The Ultimate Thanksgiving Wine Guide: Best Pairings for Turkey, Ham & Sides

Alexandra’s Well-Worn Thanksgiving Wine Guide

(For people who deserve better than the boxed stuff… but will drink it anyway.)

Choosing the best wine for Thanksgiving doesn’t need to feel like an honors-level exam. Whether you’re serving classic turkey, a salty holiday ham, a table full of veggies, or 47 side dishes held together by butter and prayer, this Thanksgiving wine guide breaks down the perfect pairings for every dish.

From White Burgundy and Chablis to Pinot Noir and Riesling, here’s what to pour for a delicious and slightly less chaotic holiday.

Thanksgiving wine guide with bottles of Pinot Noir, Chardonnay, and Riesling.

Best Wines If You’re Doing the Traditional Thanksgiving Turkey

Turkey is like that one cousin who’s perfectly fine but needs the right company to shine. Pair it with wines that won’t bully it.

Best Picks:

  • Pinot Noir: The Thanksgiving MVP. Light, elegant, and endlessly patient—basically the opposite of your relatives. It will go with 90% of the food on your table.
  • Beaujolais Village or Beaujolais Nouveau: Fruity, cheerful, and ready to party. Ideal if you need a wine that forgives overcooked turkey.
  • American Chardonnay (Unoaked or Lightly Oaked): Smooth, warm, sometimes buttery. Great if you want approachable comfort—AKA the wine equivalent of a cable-knit blanket.

Avoid the “I taste like a lumber yard” heavily oaked ones unless you want your guests licking tree bark.

  • White Burgundy: The elegant choice.  It’s my official choice. Yes, it’s Chardonnay—but it’s French Chardonnay with structure, minerality, better balance, and self-esteem.  Perfect with turkey, gravy, herbs, and your desire to feel just a little bougie on a Thursday afternoon.
    It’s the friend who shows up with a hostess gift and actually means it.
  • Chablis: Technically also White Burgundy, but it’s the crisp, steely, mineral-driven version.
    Think: green apple, seashells, cool climate vibes.
    Perfect for turkey + lighter sides, or if your Thanksgiving involves someone lecturing the table about the terroir of Yukon Gold potatoes.
Thanksgiving turkey with wine pairing suggestions.

If You’re Having Thanksgiving Ham

Ham is salty, sweet, and needy. Kind of like you when the wine runs out.

Best Picks:

  • Riesling (dry or off-dry): Its acidity + a touch of sweetness = ham harmony.
  • Rosé: Surprisingly perfect, because rosé doesn’t believe in limiting itself to summer like some sort of amateur. Pairs well with those sticky glazes we pretend are “heritage recipes.”

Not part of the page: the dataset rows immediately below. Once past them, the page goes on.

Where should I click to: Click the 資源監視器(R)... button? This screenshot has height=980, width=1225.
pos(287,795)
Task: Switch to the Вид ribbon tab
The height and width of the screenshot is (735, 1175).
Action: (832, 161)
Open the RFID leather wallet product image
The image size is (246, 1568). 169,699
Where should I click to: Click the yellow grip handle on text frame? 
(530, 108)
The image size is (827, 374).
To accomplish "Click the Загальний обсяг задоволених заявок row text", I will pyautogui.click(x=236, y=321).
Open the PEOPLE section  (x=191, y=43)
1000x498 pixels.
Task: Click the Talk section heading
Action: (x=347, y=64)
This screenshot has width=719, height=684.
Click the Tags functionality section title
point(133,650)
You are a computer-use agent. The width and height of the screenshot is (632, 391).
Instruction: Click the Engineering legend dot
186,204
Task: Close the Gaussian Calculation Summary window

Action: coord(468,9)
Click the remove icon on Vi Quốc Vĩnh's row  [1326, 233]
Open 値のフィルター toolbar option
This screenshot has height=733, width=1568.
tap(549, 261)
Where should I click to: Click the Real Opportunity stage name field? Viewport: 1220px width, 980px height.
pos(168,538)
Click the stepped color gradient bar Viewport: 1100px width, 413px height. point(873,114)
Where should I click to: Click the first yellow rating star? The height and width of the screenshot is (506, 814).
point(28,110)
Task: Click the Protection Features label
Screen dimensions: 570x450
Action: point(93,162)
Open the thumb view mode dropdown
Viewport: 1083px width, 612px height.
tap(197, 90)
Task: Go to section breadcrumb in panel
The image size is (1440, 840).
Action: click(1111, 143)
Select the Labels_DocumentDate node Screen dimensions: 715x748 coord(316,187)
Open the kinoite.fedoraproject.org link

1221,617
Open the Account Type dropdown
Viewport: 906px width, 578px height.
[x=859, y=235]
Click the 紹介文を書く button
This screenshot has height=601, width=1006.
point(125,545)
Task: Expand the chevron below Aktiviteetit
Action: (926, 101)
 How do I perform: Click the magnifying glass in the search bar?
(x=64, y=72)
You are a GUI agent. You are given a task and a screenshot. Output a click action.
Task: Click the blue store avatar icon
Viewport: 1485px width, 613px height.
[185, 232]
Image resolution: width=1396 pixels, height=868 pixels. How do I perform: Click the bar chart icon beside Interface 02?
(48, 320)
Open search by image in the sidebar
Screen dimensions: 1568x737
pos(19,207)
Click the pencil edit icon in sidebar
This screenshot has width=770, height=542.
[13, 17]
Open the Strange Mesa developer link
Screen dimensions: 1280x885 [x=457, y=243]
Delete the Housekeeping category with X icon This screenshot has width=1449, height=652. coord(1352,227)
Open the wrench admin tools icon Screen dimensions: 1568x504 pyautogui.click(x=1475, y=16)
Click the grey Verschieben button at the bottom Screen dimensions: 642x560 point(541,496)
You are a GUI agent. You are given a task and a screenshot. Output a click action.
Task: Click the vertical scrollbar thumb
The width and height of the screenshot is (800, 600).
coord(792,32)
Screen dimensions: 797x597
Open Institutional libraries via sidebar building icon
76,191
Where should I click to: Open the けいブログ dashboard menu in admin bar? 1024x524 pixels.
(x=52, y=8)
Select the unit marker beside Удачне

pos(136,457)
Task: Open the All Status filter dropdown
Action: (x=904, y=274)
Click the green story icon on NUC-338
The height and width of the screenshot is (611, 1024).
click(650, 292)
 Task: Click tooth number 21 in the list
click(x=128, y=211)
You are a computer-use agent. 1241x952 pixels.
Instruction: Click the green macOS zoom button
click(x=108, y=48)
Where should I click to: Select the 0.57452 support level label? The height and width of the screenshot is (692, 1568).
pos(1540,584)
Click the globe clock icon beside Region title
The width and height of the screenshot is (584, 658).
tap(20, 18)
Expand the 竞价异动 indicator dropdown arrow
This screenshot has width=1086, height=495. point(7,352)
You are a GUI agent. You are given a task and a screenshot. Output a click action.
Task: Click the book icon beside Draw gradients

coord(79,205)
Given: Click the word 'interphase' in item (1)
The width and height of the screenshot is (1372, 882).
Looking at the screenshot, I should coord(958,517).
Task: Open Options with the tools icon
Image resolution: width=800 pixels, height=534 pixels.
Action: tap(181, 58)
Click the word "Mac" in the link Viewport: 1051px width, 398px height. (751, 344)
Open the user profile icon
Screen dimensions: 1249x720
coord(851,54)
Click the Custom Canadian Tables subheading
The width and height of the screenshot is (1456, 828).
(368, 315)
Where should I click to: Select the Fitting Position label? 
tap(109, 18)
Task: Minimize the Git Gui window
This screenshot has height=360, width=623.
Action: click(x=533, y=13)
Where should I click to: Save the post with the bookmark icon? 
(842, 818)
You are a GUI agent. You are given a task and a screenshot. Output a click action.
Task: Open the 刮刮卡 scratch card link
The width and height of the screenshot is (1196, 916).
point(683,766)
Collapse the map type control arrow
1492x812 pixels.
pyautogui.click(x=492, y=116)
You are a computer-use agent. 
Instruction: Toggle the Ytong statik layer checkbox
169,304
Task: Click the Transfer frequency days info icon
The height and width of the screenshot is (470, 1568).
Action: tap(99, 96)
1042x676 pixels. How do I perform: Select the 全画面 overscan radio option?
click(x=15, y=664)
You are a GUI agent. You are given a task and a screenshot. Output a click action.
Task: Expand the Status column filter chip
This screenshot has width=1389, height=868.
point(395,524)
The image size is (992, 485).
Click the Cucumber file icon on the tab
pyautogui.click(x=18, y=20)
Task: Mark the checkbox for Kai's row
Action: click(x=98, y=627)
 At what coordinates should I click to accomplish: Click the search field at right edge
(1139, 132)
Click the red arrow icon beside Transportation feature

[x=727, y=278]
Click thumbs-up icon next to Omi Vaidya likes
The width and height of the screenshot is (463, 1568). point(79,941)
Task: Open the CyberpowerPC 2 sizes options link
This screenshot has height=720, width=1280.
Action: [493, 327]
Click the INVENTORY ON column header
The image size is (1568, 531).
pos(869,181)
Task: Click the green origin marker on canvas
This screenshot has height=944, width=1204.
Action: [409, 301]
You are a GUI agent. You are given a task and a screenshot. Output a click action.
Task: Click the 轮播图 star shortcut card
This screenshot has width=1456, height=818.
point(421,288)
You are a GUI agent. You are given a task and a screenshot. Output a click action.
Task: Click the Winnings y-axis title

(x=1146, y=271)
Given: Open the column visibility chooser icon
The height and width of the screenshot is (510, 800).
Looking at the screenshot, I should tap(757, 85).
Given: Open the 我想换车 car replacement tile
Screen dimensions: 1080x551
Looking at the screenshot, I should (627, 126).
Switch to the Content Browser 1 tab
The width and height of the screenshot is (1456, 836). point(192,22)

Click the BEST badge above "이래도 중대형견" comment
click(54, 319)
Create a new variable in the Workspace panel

If You’re Focusing on the Veggies

Look at you, pretending to be healthy on a national holiday dedicated to butter.

Best Picks:

  • Sauvignon Blanc: Crisp and green—excellent for green beans, salads, or anything you only made because guilt is real.
  • Pinot Grigio: Clean, refreshing, unobtrusive. The Italian Switzerland of wines.
  • Gamay: Low tannins + bright fruit = little-known veggie whisperer.
Wine pairings for Thanksgiving side dishes.

If Your Plate Is Essentially Carbs With a Side of Carbs

Mashed potatoes, mac & cheese, stuffing… this is the real reason we celebrate.

Best Picks:

  • Oaked Chardonnay: All that butter-on-butter energy? A buttery wine won’t judge you.
  • Viognier: Slightly floral, slightly plush, very “I have depth and layers,” unlike your mashed potatoes.
  • Sparkling Wine (Prosecco, Cava, or Champagne): Fatty foods LOVE bubbles. Also, bubbles improve your mood. This is science.*

(*Okay, “science.” But still.)

If You’re a Dessert Person (Just Be Honest)

Pumpkin pie, pecan pie, sweet potato pie, maple pecan brownies —basically sugar wearing autumn drag.

Best Picks:

  • Moscato d’Asti: Sweet, fizzy, and flirty. A dessert charmer.
  • Port: For when your dessert is “life is hard, and I need a liquid hug.”
  • Late-Harvest Riesling: Like eating honey straight from a vineyard.
Wine pairings for Thanksgiving desserts.

If You’re Hosting Complete Chaos

If your table includes turkey, ham, vegan lasagna, keto casserole, gluten-free stuffing, and a cousin who brought sushi “just in case,” then you need…

Best Overall Crowd-Pleasers:

  • Sparkling Wine: Works with everything (including your nerves).
  • Pinot Noir: Universal food pairing and universal emotional support.
  • Dry Rosé: Versatile, unfussy, and pink—people love pink.